Once there is visibility and collaboration, how quickly a supply chain can change its strategy is defined by Agility. The breadth and quality of service to its stakeholders along the supply chain is defined by Experience parameter. While a supply chain achieves all these parameters, Simplicity monitors the level of ease in the processes and activities. Clearly, an increased level of digital engagement with their customers and with end consumers drives these three parameters. Towards this end, consumer goods companies have created mobile platforms to allow individual consumers to share product and packaging design advice and usage experiences and then rapidly and continuously embed these in their product and service strategies.
The question arises as to what is the impact of digitalization on supply chain by way of improving the parameters of visibility, collaboration, agility, experience and simplicity. The impact from the perspective of supply chain manager would be a shift in the approach to operating the supply chain. The approach would become more insightful, quantified, collaborative, transparent and customer experience centric. Below are some of the ways to drive impact:
Move from Loose promises to solid commitment:
Taking a typical scenario where order commitments are done ad hoc and the lead time calculations are based on past experience than precise data. By leveraging digital technologies, the precise position of orders in process or in transit could be tracked real time and made available, and could be mashed up with multi-information sources enabled by Big Data platforms powered by analytical tools to give precise expected Turnaround times. This will help companies give a solid commitment to its customers. Typical example is while handling a hot order or a demand spike which are fairly common in the consumer goods business.

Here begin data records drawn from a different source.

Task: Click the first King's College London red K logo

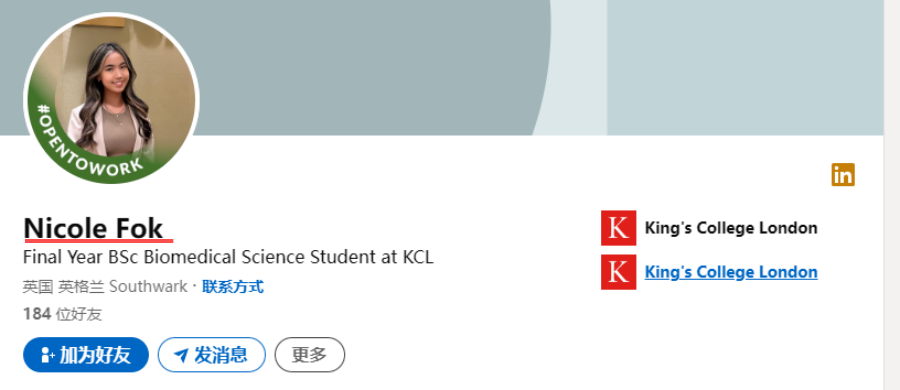Action: (x=618, y=228)
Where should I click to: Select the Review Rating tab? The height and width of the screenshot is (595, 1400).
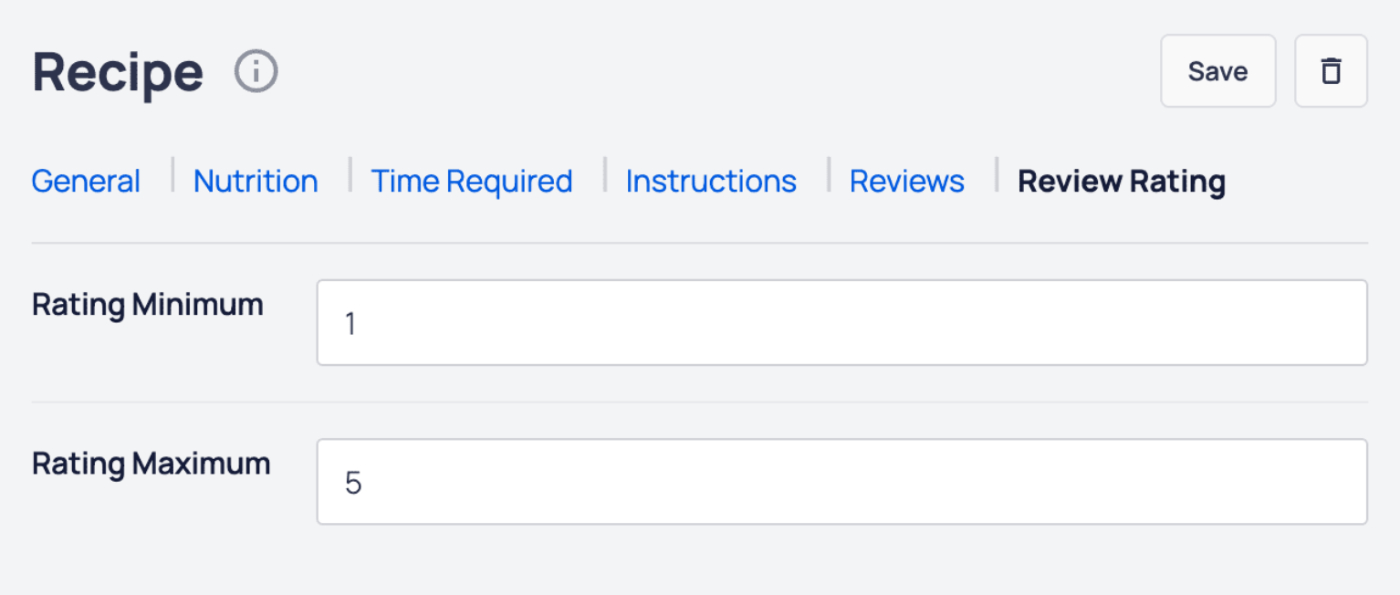point(1120,181)
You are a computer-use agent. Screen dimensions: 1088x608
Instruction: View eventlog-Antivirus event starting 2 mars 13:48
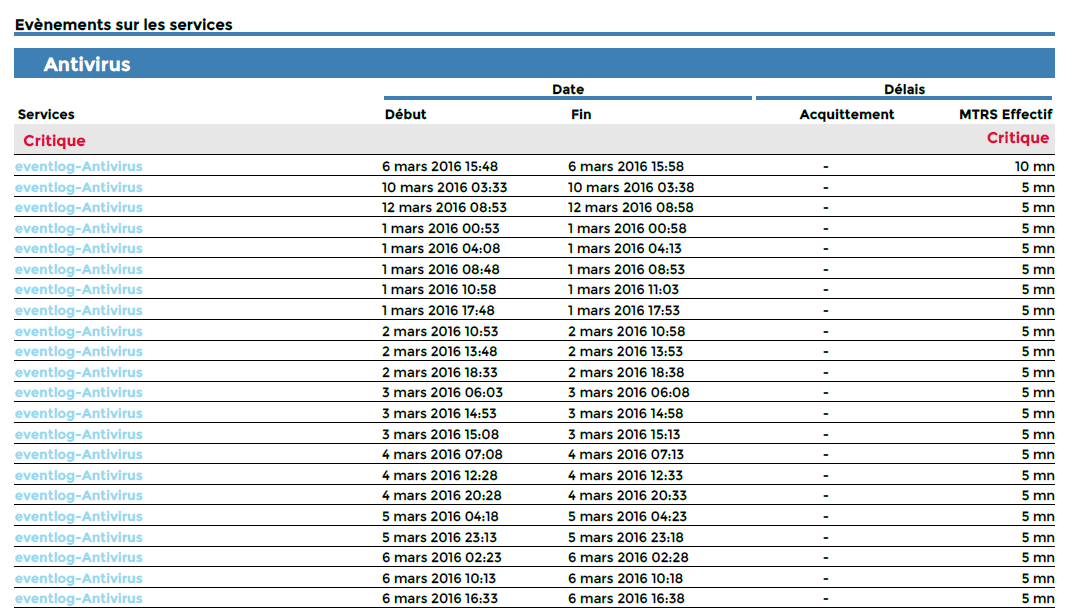click(x=78, y=351)
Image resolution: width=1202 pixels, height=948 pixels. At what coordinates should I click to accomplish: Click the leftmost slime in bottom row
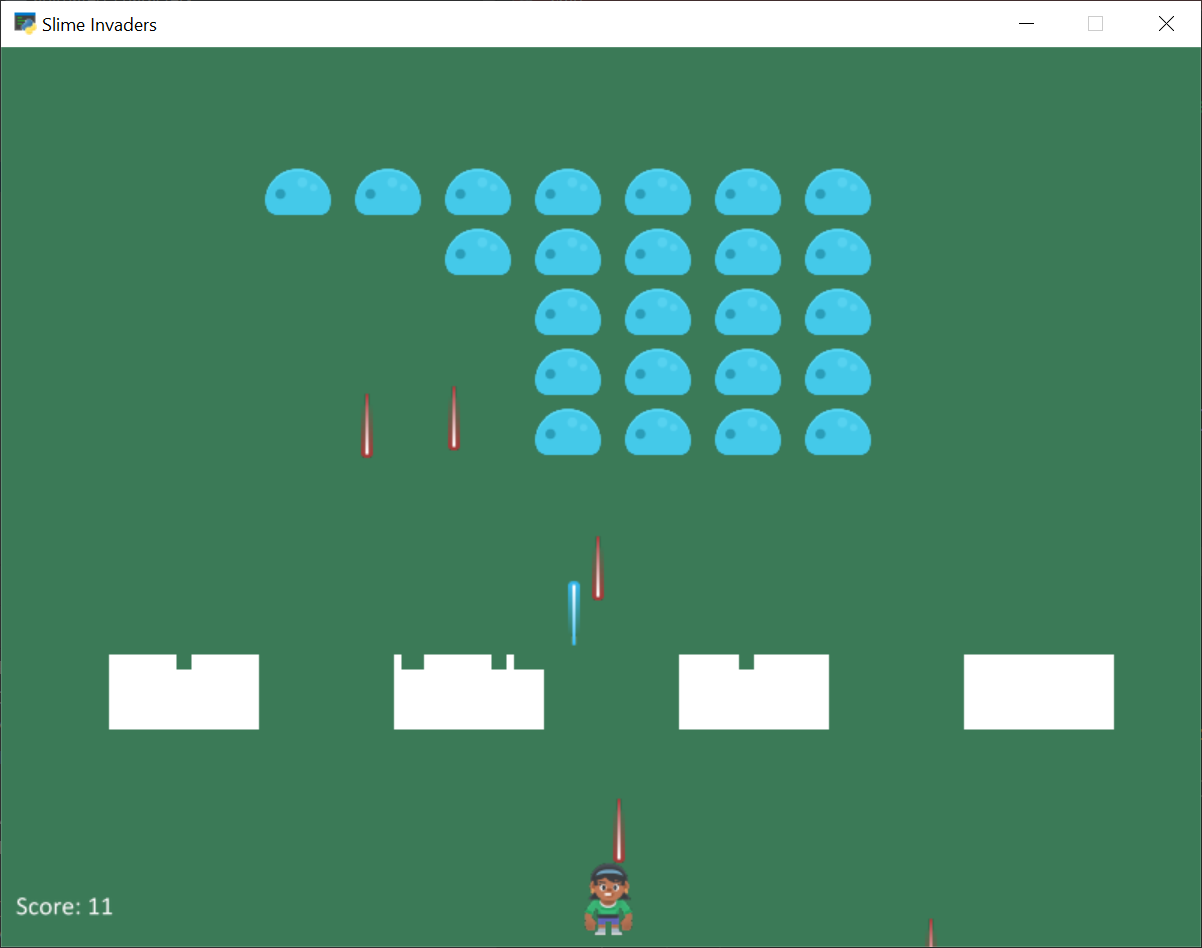pyautogui.click(x=568, y=432)
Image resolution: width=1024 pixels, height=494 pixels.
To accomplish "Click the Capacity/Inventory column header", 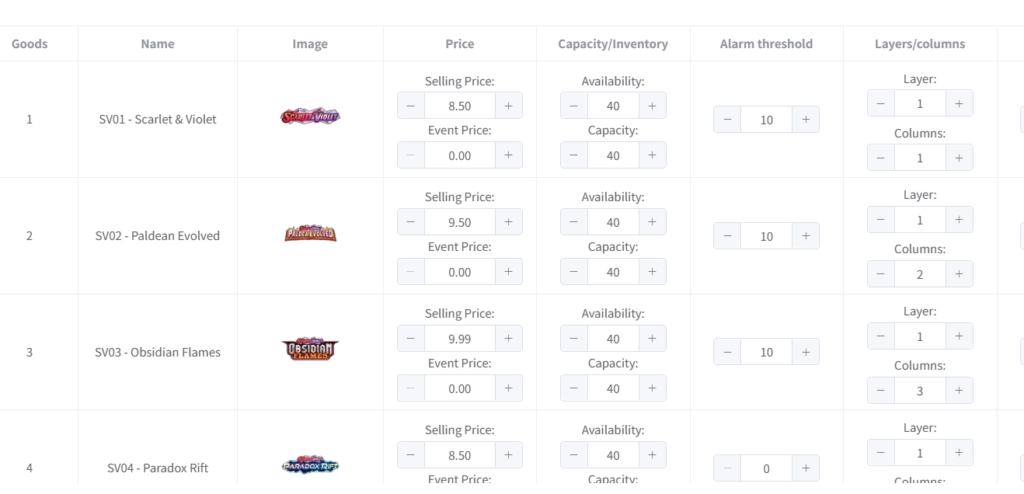I will pyautogui.click(x=613, y=44).
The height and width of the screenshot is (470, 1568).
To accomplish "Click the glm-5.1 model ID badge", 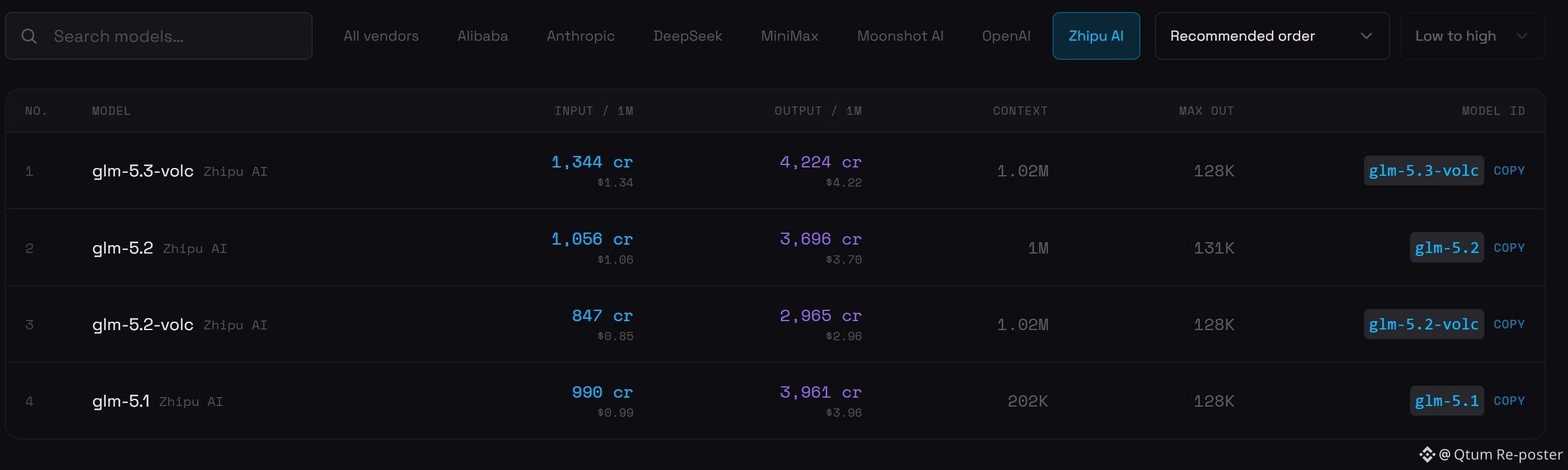I will click(1447, 401).
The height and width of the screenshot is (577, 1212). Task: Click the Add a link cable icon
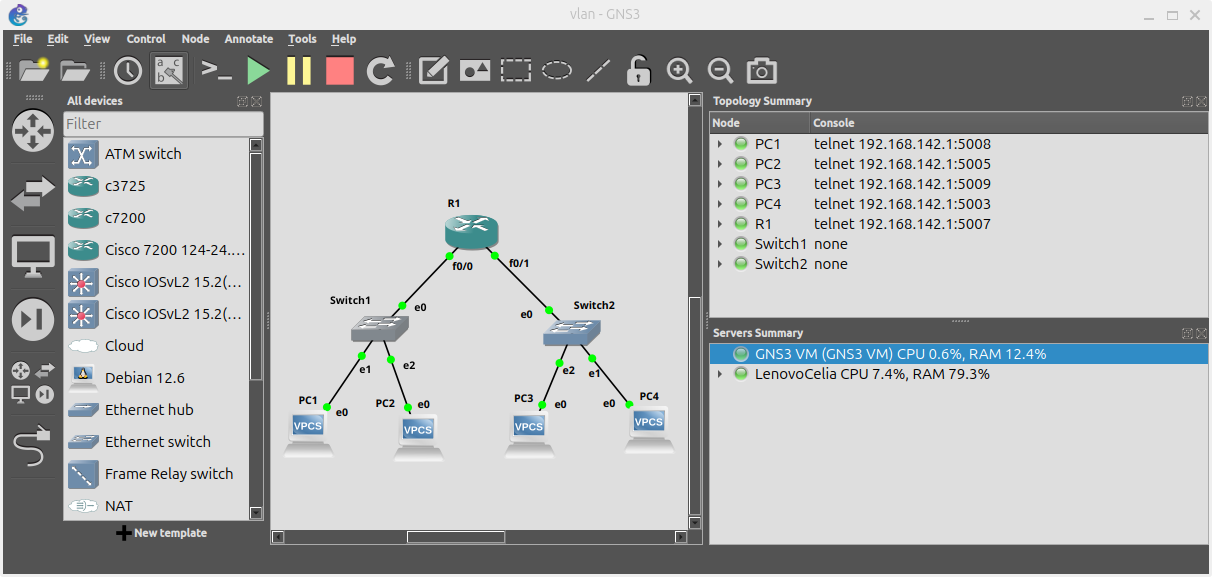point(32,447)
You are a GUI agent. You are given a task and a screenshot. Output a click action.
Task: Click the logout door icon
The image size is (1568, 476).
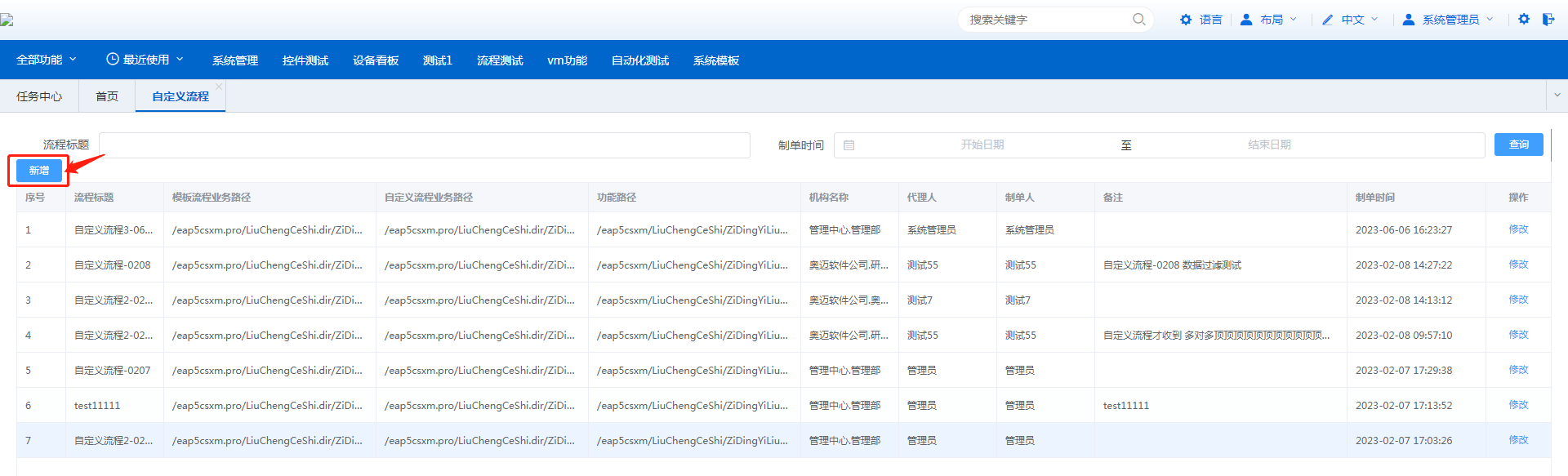point(1548,19)
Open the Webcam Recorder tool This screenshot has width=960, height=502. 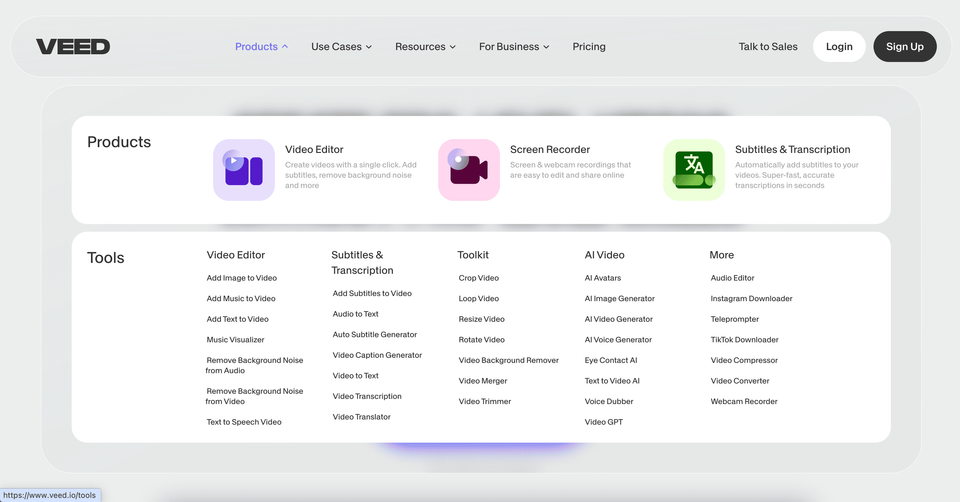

Move from Generic to Specifics:
Each consumer has a specific demand but the way the businesses operate it can do a customization of goods but not of services. One of the reasons is the lack of shear amount of data and methodologies. With greater information on the customer mashed up with experiential design methods, mass-customization of service and experience for individual customers could be made possible. This is very relevant in the apparel and fashion business, where seamless execution of wholesale as well as retail demands across company owned stores can really cement partnerships with both retailers and end consumers alike.
Move from ‘Thumb rules to Analytical Calculations:
Most of the calculations on planning are done using few inputs available to the supply chain practitioners. The rest of the data points from different entities and partners are generally assumed based on some thumb rules. Large consumer goods companies have generally developed independent and segmented data sources representing different aggregation levels, and as it gets across different product category lines, will inject even more thumb rules. As digital enables collaboration platforms for supply chain managers, providing more real time data inputs which can be analyzed using integrated data models to precisely calculate the activities, makes planning more effective and reliable.
The impact of digitalization is clearly in the way the supply chain is operated and experienced by the end consumer. This way, the processes of plan, source, make, deliver and return will be more transparent, extremely agile in nature, data insight oriented, stakeholder experience centered and very intuitive. More importantly it drives a fine calculated balance between the conflicting objectives of cost, service and working capital for the consumer goods companies and further enhances the consumer experience.